▶ _Passage shown_:

++++++++++

These are now the data columns that I can work with - myDataFrame$runNumber - myDataFrame$grass_is_on - myDataFrame$sheep_reproduce - myDataFrame$initial_number_sheep - myDataFrame$grass_regrowth_time - myDataFrame$sheep_gain_from_food - myDataFrame$show_energy - myDataFrame$initial_number_wolves - myDataFrame$wolf_reproduce - myDataFrame$wolf_gain_from_food - myDataFrame$tick - myDataFrame$count_sheep - myDataFrame$count_wolves - myDataFrame$count_grass
In the top right panel, you can now click on the “Environment” tab, then click on “myDataFrame” to bring up a table view of it.
find the maximum number of sheep encountered
max(myDataFrame$count_sheep)
## [1] 1048
which index has the maximum number of sheep?
indexWithMaxNumSheep = which.max(myDataFrame$count_sheep)
myDataFrame$count_sheep[indexWithMaxNumSheep]
## [1] 1048
Plot a sorted vector of the number of turtles over all time for all the simulations. This gives you an idea of how often you encounter high, low, medium values
plot(sort(myDataFrame$count_sheep))
just give me a quick scatterplot
scatterplot = ggplot(data=myDataFrame, aes(x=tick, y=count_sheep)) + #use myDataFrame for the data, columns for x and y
geom_point() + #we want to use points
xlab("tick") + #specify x and y labels
ylab("number of sheep") +
ggtitle("Number of sheep over time") #give the plot a title
print(scatterplot) #display the scatterplot
Something’s going on, but it’s useful to distinguish between the different runs, so color the dots by runNumber
scatterplot = ggplot(data=myDataFrame, aes(x=tick, y=count_sheep)) + #use myDataFrame for the data, columns for x and y
geom_point(aes(colour = runNumber)) + #we want to use points, colored by runNumber
xlab("tick") + #specify x and y labels
ylab("number of sheep") +
ggtitle("Number of sheep over time") #give the plot a title
print(scatterplot) #display the scatterplot
Note: if you just do “ggplot(…)” instead of “something = ggplot(…)” then the image will be drawn automatically, but you won’t have a way to save it, except by clicking on the GUI for the image.
Now save the plot
ggsave(scatterplot, file="scatter.png")

++++++++++

▶ _Data block_:

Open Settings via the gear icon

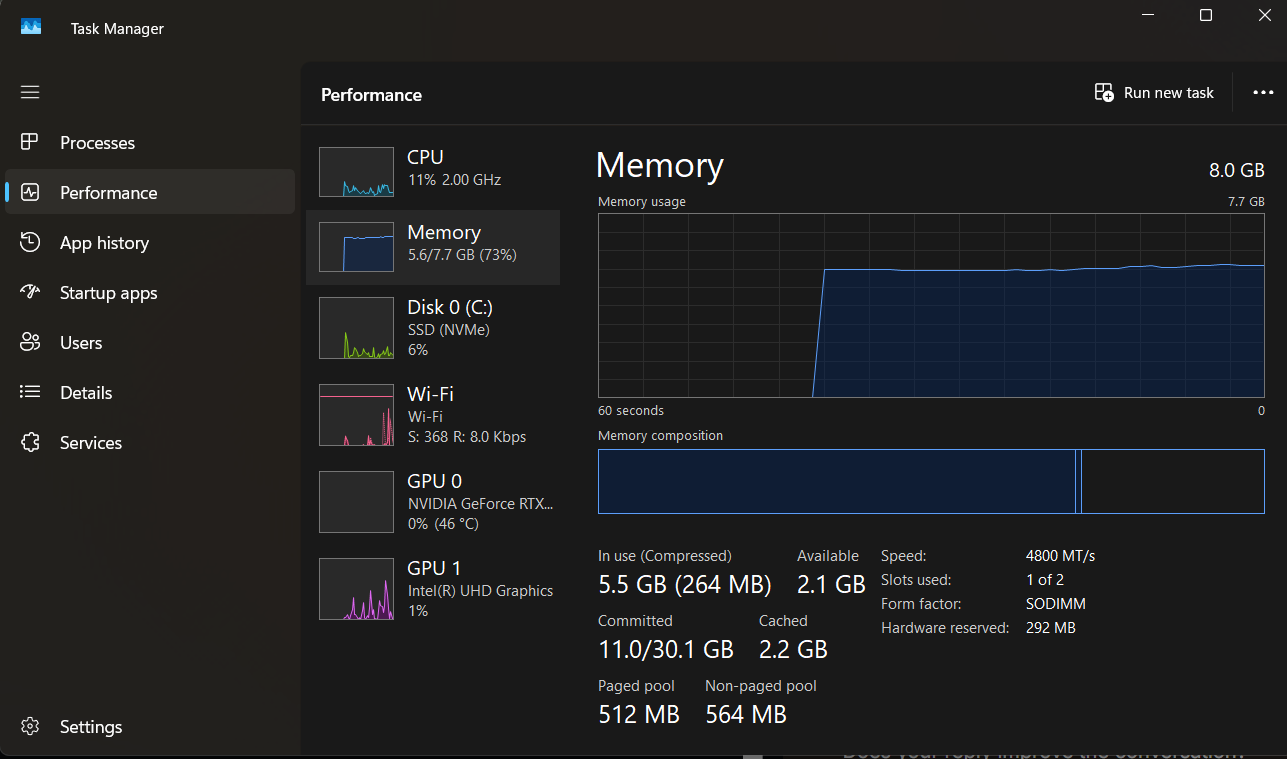point(30,727)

++++++++++

▶ _What is asked_:
1) Please summarize the R tutorial passage in two sentences.
2) In the R tutorial passage, which tab in the top right panel do you click before clicking "myDataFrame" to get a table view?
3) Repeat the R tutorial passage from "find the maximum" up to and including "plot(sort(myDataFrame$count_sheep))".

▶ _Responses_:
1) The passage lists the data columns in myDataFrame and shows how to find the maximum number of sheep (1048) and the index where it occurs. It then builds a ggplot scatterplot of the number of sheep over time, colors the points by runNumber to distinguish the runs, and saves the plot with ggsave.

2) The "Environment" tab.

3)
find the maximum number of sheep encountered
max(myDataFrame$count_sheep)
## [1] 1048
which index has the maximum number of sheep?
indexWithMaxNumSheep = which.max(myDataFrame$count_sheep)
myDataFrame$count_sheep[indexWithMaxNumSheep]
## [1] 1048
Plot a sorted vector of the number of turtles over all time for all the simulations. This gives you an idea of how often you encounter high, low, medium values
plot(sort(myDataFrame$count_sheep))